David Bowie: the man who started it all.
The Bay City Rollers
Prince charming in the shape of Adam Ant
Garry no longer Glitters.
Boy George in his sartorial heyday.
There was a time when it was only performers in the pop world who made deeply embarrassing fashion mistakes. I’m thinking here of the ’70s and ’80s. They were quickly followed by the disc jockeys, who, bathing in the reflective glory of their rock and roll masters, started to appear on television looking ridiculous…
The least said about this despicable man the better.
But most other individuals involved in television presenting tended to be kitted out on the lower slopes of sartorial sensationalism…
In his ‘everyone’s favourite uncle’ outfit, John Betjeman was perfectly pitched for his television appearances in the ’60s and ’70s.
When John Betjeman made his famous British Transport Filmseries, he dressed in his own everyday attire, often topped off with a rather shabby looking mackintosh or trilby hat. But it didn’t distract from his brilliance.
Originally Michael Portillo presented the series in a fairly conservative mode.
Contrast that with the more recent Michael Portillo series Great British Railway Journeys. We see him wandering around clutching his precious Bradshaw railway guide close to his chest like a Gideon’s bible. When the series started, he was dress in a relatively low-key way. However, halfway through the series, something strange started to happen. Brightly coloured shirts became the order of the day.
As the series developed into Great Continental Railway Journeys, Portillo started to wear rather bizarre colour combinations of jackets, shirts, trousers and socks, so much so that I became more transfixed with his dress code than with the journeys and scenes he was describing.
One wonders who advises these presenters on matters of styling. In the case of Portillo, someone is surly sending him up.

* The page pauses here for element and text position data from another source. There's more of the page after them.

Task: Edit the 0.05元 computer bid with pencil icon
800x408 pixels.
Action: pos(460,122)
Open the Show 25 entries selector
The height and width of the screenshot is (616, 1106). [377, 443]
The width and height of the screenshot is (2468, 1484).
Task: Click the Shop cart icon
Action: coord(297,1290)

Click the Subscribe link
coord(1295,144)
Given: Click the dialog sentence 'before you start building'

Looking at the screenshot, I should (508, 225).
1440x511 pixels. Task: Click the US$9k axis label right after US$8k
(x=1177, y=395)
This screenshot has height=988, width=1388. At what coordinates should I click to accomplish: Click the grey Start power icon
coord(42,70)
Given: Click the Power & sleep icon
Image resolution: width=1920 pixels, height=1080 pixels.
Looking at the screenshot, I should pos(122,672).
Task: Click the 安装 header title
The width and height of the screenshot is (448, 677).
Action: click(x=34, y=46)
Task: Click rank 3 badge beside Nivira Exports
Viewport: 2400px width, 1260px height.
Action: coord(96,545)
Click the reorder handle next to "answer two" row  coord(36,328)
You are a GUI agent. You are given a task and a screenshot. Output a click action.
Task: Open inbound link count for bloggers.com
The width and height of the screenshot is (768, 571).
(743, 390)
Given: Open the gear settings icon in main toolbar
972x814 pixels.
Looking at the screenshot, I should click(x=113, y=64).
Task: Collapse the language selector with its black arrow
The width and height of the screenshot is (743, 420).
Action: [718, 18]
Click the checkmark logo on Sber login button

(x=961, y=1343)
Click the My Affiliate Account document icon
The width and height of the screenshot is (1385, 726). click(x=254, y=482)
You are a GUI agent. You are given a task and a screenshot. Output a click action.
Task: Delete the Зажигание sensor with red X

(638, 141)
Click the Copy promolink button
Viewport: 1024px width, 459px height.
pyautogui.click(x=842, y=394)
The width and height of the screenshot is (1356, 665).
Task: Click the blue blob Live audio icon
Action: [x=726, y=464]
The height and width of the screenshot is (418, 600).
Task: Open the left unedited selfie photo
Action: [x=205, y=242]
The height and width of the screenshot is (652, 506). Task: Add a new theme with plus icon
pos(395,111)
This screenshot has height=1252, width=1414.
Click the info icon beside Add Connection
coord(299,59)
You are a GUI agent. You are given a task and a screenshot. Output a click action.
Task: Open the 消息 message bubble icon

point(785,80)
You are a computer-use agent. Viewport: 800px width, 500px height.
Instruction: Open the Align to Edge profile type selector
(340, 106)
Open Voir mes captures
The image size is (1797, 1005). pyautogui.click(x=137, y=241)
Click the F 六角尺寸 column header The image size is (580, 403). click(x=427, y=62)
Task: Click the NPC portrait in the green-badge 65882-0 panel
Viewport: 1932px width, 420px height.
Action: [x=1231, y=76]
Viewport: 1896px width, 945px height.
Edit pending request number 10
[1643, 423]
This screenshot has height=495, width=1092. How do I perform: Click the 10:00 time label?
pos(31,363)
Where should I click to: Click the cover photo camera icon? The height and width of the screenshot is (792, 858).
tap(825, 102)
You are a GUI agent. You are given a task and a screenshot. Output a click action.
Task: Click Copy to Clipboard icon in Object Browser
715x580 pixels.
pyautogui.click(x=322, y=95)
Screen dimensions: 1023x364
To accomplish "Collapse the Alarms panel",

I can imagine it – Producer: “Michael, I think the lilac jacket and lime-green shirt will work really well.” Out of earshot, directed to the cameraman: “He fell for it again, Charlie.”
Portillo in his true clours
It amuses me how this clamouring to become a ‘character’ through fashion is increasing – mostly in middle-aged men – across the board and is no longer the bastion of the young.
The original presenters of the Antiques Roadshow were rather sober in their dress code, like the red-faced, rotund figure of the late Arthur Negus, whose point of difference was his down-to-earth Berkshire accent. But, over the years, the presenters on this programme have not only got increasingly posher, looking down their noses in mild disgust at the hoarding middle classes who hope to be told that their heirlooms are worth £50,000, but have also become far more garish in their dress code.
Arthur Negus in his old tweeds.
They are now desperately attempting to ‘brand’ themselves with an array of trappings from bow ties to fake tans, from veneers and brightly coloured waistcoats to novelty spectacles: all to elevate themselves to ‘personality’ status.
"Yes well, apart from all that how much is it worth?"
The Antiques Roadshow's Paul Atterbury
Mr perma-tan David Dickinson presenter of Bargin Hunt
Here are some presenters from the past and more recent prize peacocks...
The architectural critic Ian Nairn was totally disinterested in his onscreen appearance in Nairn across Britain (1972).
Kenneth Clark allowed the world be the star rather than himself in BBC’s Civilization in 1969.
Laurence Llewelyn-Bowen: he no doubt wore his outfits to detract from the dreadful interiors that he created during the run of Changing Rooms.
The former TV horse-racing pundit JohnMcCririck must take the prize for wearing the most ridiculous outfits.
The kings of the fashion world are in a league of their own. The Nazi-ranting pirate John Galliano.
And Harry Hill lookalike Karl Lagerfeld.
Long before Sarah Lund’s jumper became famous in The Killing, we had Gyles Brandreth’s monstrosities on TV-am in the ’80s.
Just one of the many horrors worn by Brandreth while on TVAM
Braces became the branding device of Ground Force’s Tommy Walsh.
Meanwhile, Tommy’s Ground Force co-presenter Charlie Dimmock had two other distinguishing presentation points that she used to great effect, cheering up many an ageing gardener.
The darling transvestite of the art establishment, Grayson Perry.